The sculptress Aggelika Korovessi is a graduate of the Athens School of Fine Arts and lives and works in Athens

The multi-award winning sculptress probes and studies cardinal concepts/structures of human history trough the sounds of language and the meaning of materials.

Through her long involvement with sculpture, one of her most important research studies was that of recording the sound of words as images.
She observes that the soundform of a word sometimes take the shape from winch it originates.
The Musical Sculpture is the amalgam of Music.,Technology and Art.
The original study contains elements of visual, audio and sound sculpture in combination with expression of speech, the content of concepts and the emotions they express.
She has represented Greece in international sculpture exhibitions.
Her work adorn public and private collections in Greece and abroad.
Aggelika Korovessi is a Beijing-2008 Silver Olympic medalist with her work “Peace-Armistice”.

Aggelika Korovessi was born in Pyrgos of Ilia.
During the years 1970-1975 she receives a grant scholarship and studies sculpture at the School of Fine Arts, Athens with professor D. Kalamara.
She then studies reconstruction methods with A. Gerasimof and is awarded the title of Anthropologist-sculptor.

Awards
The artist has been awarded many prizes in Greece, Cyprus, and abroad.
-By the United Nations (“International Peace Award” for her contribution in the Dodecanese UNESCO Association. 1996)
-In Rome (9th Premio Internationale: Fontane di Roma 1998)
-In Beijing (silver Olympic Medal Award in the International “Olympic Spirit in Beijing 2008” Competition).
Aggelika Korovessi has represented Greece in numerous international art events.

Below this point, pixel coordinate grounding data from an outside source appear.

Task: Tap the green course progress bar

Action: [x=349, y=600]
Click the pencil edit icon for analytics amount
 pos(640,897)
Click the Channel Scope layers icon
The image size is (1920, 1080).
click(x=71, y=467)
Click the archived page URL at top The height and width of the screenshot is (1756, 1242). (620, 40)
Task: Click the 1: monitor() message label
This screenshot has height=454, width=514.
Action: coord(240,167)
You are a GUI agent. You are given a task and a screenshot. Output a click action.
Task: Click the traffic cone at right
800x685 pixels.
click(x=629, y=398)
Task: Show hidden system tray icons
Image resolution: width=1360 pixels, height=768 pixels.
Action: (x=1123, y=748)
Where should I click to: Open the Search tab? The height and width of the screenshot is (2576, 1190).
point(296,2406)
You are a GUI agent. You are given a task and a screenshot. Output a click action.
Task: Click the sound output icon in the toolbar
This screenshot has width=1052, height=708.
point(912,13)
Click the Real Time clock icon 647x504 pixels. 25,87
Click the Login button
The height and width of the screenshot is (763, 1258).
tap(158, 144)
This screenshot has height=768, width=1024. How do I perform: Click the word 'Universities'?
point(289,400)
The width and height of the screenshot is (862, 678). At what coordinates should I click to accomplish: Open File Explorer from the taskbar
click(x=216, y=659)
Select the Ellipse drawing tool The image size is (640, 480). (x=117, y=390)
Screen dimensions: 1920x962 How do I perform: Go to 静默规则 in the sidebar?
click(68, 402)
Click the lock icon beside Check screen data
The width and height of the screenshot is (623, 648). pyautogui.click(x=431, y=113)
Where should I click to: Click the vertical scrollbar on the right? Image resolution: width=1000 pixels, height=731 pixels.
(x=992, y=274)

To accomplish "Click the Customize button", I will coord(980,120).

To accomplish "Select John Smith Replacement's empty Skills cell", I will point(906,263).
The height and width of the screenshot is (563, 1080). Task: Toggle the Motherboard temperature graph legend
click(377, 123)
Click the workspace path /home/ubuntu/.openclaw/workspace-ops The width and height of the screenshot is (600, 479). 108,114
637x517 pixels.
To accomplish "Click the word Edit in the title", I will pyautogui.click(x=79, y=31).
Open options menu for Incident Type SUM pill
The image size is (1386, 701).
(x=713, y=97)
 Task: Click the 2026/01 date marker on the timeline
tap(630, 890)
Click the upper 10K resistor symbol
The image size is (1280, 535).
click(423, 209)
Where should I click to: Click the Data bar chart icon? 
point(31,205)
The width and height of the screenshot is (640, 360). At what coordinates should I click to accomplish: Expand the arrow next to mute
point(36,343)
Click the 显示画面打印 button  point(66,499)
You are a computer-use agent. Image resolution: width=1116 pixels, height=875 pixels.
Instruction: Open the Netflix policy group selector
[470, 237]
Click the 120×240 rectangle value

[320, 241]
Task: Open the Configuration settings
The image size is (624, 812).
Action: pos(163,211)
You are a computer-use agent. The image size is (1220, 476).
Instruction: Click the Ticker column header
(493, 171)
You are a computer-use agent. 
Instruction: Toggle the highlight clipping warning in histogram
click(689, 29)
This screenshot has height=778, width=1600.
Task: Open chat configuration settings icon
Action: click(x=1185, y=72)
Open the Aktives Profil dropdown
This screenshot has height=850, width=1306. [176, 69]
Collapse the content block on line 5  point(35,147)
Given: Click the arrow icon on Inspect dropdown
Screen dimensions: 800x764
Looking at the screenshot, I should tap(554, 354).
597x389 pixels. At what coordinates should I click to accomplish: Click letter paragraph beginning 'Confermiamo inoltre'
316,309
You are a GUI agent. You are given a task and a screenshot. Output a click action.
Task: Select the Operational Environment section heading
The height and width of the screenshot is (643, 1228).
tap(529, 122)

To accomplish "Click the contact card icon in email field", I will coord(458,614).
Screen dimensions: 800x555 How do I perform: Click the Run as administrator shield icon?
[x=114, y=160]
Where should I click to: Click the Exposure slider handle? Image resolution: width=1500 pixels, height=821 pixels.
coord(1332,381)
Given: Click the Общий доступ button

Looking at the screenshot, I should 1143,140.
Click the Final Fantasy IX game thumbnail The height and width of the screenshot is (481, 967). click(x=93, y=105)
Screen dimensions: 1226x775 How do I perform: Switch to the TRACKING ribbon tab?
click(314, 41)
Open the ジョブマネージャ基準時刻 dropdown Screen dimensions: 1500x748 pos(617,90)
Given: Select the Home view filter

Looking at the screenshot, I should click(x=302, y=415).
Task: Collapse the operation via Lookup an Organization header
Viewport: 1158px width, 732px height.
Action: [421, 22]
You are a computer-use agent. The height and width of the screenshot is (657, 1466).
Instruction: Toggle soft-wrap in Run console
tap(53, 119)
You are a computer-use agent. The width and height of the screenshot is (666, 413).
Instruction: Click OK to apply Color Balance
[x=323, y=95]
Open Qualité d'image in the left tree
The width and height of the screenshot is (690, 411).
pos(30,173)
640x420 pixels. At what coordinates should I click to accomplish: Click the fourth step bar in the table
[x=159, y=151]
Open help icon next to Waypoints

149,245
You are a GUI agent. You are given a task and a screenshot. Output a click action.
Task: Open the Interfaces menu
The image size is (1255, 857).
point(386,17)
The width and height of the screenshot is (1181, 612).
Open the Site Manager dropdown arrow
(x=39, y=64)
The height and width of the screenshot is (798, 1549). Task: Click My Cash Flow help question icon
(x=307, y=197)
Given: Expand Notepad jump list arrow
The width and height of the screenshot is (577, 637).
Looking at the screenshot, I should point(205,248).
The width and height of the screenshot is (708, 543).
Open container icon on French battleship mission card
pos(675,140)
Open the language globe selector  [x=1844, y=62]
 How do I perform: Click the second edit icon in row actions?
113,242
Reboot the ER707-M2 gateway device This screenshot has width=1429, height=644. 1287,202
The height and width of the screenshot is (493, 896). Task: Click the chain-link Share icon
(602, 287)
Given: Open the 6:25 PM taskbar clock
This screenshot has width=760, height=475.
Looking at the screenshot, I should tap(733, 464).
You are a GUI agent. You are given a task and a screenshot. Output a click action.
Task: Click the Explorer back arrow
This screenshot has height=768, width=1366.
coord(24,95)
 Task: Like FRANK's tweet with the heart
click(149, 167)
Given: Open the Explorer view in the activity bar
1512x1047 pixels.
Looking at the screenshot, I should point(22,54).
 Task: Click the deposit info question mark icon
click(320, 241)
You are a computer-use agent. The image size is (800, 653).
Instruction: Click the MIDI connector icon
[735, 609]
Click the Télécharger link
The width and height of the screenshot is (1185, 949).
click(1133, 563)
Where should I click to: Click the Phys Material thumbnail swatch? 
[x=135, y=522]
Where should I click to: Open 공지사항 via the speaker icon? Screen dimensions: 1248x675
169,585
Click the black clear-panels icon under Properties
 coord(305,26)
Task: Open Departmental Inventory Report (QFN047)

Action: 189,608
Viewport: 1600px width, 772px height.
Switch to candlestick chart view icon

Her sculptures and monuments are located in many public places in Greece and Cyprus.
The monument for National Resistance in Korakolithos Viotias is a famous tourist attraction.

Other famous monuments:
-Melina Mercuri’s bust, “Communication” for the Greek National Radio Foundation.

Exhibitions
Since 1975 Korovessi has participated in numerous exhibitions in Greece and abroad.
Some of her most recent and famous exhibitions:

2013:
– “Time, Form, Concept” retrospective exhibition, National Archaeological
– Museum of Greece, Athens
– Joint Exhibition at The House of Luxury gallery, London

2008:
– Group Show: Beijing Olympics, Silver Medallist. Olympics Landscape
– Sculpture Design Contest. Work entitled ‘The Spirit of the Olympic Games – now in China. Travels to 25 Country’s and 28 Cities
– 2nd Conference on “Greek Language Writing and Art” curated by the “Chamber of Fine Arts and the National History Museum”

1975-2005:
– Exhibits her work in France, Spain, Rome, UK, Belgium, Netherlands, USA, Hague, Los Angeles, Washington DC and Greece.

Collections
Her works are in many private and public collections throughout the world including:
– The Hellenic Museum and Cultural Center, a National Institution of Chicago, USA
– City Town Hall, London, United Kingdom.
– Italian Consulate and the Embassy, Athens
– Swedish Academy
– Stockholm City Hall
– Ministry of Culture of Taiwan
– Museum of the Greek Nobel Collection, Athens
– Cultural Development Foundation, The National Museum of China
– Jintay Museum of Modern Art, Beijing
– Plantation of the French Water company SIAAP

The visual space of Aggelika Korovessi’s sonic words.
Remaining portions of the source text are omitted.